= What to do =
What you print must match the data line for line.

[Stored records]
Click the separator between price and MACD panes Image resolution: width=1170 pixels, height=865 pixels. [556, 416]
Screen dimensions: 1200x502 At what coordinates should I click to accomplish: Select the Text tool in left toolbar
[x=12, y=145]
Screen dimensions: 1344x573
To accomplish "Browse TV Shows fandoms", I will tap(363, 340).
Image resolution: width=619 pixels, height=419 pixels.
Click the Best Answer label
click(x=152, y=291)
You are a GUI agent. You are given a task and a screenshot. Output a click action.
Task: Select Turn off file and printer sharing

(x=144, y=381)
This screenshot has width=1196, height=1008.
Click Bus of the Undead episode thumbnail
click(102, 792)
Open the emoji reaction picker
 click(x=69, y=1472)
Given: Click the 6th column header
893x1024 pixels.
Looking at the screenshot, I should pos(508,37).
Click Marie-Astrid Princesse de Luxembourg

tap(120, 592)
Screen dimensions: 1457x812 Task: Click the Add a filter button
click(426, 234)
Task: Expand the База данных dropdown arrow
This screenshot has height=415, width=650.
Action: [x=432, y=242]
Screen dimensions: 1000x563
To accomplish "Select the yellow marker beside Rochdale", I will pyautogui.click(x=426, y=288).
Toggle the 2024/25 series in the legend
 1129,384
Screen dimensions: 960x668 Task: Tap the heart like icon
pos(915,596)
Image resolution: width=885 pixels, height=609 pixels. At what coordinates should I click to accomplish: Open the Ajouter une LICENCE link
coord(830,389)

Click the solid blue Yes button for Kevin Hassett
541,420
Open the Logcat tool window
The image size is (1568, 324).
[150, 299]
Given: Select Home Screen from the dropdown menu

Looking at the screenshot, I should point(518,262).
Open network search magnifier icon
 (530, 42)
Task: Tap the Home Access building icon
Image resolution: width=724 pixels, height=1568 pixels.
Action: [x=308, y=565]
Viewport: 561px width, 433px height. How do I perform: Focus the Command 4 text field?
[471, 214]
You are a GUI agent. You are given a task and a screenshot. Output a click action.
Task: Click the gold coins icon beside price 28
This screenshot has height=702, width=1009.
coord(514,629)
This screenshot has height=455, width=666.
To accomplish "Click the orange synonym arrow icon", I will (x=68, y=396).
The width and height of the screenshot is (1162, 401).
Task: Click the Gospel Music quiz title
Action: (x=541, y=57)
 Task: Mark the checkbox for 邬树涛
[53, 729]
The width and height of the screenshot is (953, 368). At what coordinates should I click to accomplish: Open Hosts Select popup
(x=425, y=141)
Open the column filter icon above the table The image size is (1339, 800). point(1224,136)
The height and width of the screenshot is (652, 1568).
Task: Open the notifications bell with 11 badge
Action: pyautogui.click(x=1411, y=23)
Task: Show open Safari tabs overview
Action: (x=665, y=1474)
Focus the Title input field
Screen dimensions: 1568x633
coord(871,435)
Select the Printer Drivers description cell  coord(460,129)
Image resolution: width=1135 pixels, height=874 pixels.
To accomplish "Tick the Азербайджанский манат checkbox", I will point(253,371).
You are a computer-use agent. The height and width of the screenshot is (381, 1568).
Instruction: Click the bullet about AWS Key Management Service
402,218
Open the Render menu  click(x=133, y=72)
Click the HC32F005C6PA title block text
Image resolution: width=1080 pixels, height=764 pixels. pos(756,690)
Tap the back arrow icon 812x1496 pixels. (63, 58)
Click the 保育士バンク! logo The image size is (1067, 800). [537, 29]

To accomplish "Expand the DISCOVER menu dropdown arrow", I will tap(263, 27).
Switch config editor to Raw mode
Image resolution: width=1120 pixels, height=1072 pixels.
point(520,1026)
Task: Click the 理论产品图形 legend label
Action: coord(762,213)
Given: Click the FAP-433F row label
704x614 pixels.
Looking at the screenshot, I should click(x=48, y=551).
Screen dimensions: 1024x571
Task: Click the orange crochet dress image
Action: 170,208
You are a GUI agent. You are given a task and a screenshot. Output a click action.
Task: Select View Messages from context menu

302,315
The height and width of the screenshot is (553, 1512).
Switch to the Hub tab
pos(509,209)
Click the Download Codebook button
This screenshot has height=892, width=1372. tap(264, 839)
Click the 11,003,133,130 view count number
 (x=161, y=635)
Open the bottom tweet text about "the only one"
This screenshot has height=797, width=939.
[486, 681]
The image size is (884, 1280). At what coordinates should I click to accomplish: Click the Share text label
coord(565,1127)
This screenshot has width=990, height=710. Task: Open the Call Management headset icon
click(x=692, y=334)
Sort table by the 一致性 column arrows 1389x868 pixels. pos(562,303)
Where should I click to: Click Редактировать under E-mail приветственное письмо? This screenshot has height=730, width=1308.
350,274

= Result of the task =
Click the separator between price and MACD panes Image resolution: width=1170 pixels, height=865 pixels. [556, 416]
Screen dimensions: 1200x502 At what coordinates should I click to accomplish: Select the Text tool in left toolbar
[x=12, y=145]
Screen dimensions: 1344x573
To accomplish "Browse TV Shows fandoms", I will tap(363, 340).
Image resolution: width=619 pixels, height=419 pixels.
Click the Best Answer label
click(x=152, y=291)
You are a GUI agent. You are given a task and a screenshot. Output a click action.
Task: Select Turn off file and printer sharing

(x=144, y=381)
This screenshot has width=1196, height=1008.
Click Bus of the Undead episode thumbnail
click(102, 792)
Open the emoji reaction picker
 click(x=69, y=1472)
Given: Click the 6th column header
893x1024 pixels.
Looking at the screenshot, I should pos(508,37).
Click Marie-Astrid Princesse de Luxembourg

tap(120, 592)
Screen dimensions: 1457x812 Task: Click the Add a filter button
click(426, 234)
Task: Expand the База данных dropdown arrow
This screenshot has height=415, width=650.
Action: [x=432, y=242]
Screen dimensions: 1000x563
To accomplish "Select the yellow marker beside Rochdale", I will pyautogui.click(x=426, y=288).
Toggle the 2024/25 series in the legend
 1129,384
Screen dimensions: 960x668 Task: Tap the heart like icon
pos(915,596)
Image resolution: width=885 pixels, height=609 pixels. At what coordinates should I click to accomplish: Open the Ajouter une LICENCE link
coord(830,389)

Click the solid blue Yes button for Kevin Hassett
541,420
Open the Logcat tool window
The image size is (1568, 324).
[150, 299]
Given: Select Home Screen from the dropdown menu

Looking at the screenshot, I should point(518,262).
Open network search magnifier icon
 (530, 42)
Task: Tap the Home Access building icon
Image resolution: width=724 pixels, height=1568 pixels.
Action: [x=308, y=565]
Viewport: 561px width, 433px height. How do I perform: Focus the Command 4 text field?
[471, 214]
You are a GUI agent. You are given a task and a screenshot. Output a click action.
Task: Click the gold coins icon beside price 28
This screenshot has height=702, width=1009.
coord(514,629)
This screenshot has height=455, width=666.
To accomplish "Click the orange synonym arrow icon", I will (x=68, y=396).
The width and height of the screenshot is (1162, 401).
Task: Click the Gospel Music quiz title
Action: (x=541, y=57)
 Task: Mark the checkbox for 邬树涛
[53, 729]
The width and height of the screenshot is (953, 368). At what coordinates should I click to accomplish: Open Hosts Select popup
(x=425, y=141)
Open the column filter icon above the table The image size is (1339, 800). point(1224,136)
The height and width of the screenshot is (652, 1568).
Task: Open the notifications bell with 11 badge
Action: pyautogui.click(x=1411, y=23)
Task: Show open Safari tabs overview
Action: (x=665, y=1474)
Focus the Title input field
Screen dimensions: 1568x633
coord(871,435)
Select the Printer Drivers description cell  coord(460,129)
Image resolution: width=1135 pixels, height=874 pixels.
To accomplish "Tick the Азербайджанский манат checkbox", I will point(253,371).
You are a computer-use agent. The height and width of the screenshot is (381, 1568).
Instruction: Click the bullet about AWS Key Management Service
402,218
Open the Render menu  click(x=133, y=72)
Click the HC32F005C6PA title block text
Image resolution: width=1080 pixels, height=764 pixels. pos(756,690)
Tap the back arrow icon 812x1496 pixels. (63, 58)
Click the 保育士バンク! logo The image size is (1067, 800). [537, 29]

To accomplish "Expand the DISCOVER menu dropdown arrow", I will tap(263, 27).
Switch config editor to Raw mode
Image resolution: width=1120 pixels, height=1072 pixels.
point(520,1026)
Task: Click the 理论产品图形 legend label
Action: coord(762,213)
Given: Click the FAP-433F row label
704x614 pixels.
Looking at the screenshot, I should click(x=48, y=551).
Screen dimensions: 1024x571
Task: Click the orange crochet dress image
Action: 170,208
You are a GUI agent. You are given a task and a screenshot. Output a click action.
Task: Select View Messages from context menu

302,315
The height and width of the screenshot is (553, 1512).
Switch to the Hub tab
pos(509,209)
Click the Download Codebook button
This screenshot has height=892, width=1372. tap(264, 839)
Click the 11,003,133,130 view count number
 (x=161, y=635)
Open the bottom tweet text about "the only one"
This screenshot has height=797, width=939.
[486, 681]
The image size is (884, 1280). At what coordinates should I click to accomplish: Click the Share text label
coord(565,1127)
This screenshot has width=990, height=710. Task: Open the Call Management headset icon
click(x=692, y=334)
Sort table by the 一致性 column arrows 1389x868 pixels. pos(562,303)
Where should I click to: Click Редактировать under E-mail приветственное письмо? This screenshot has height=730, width=1308.
350,274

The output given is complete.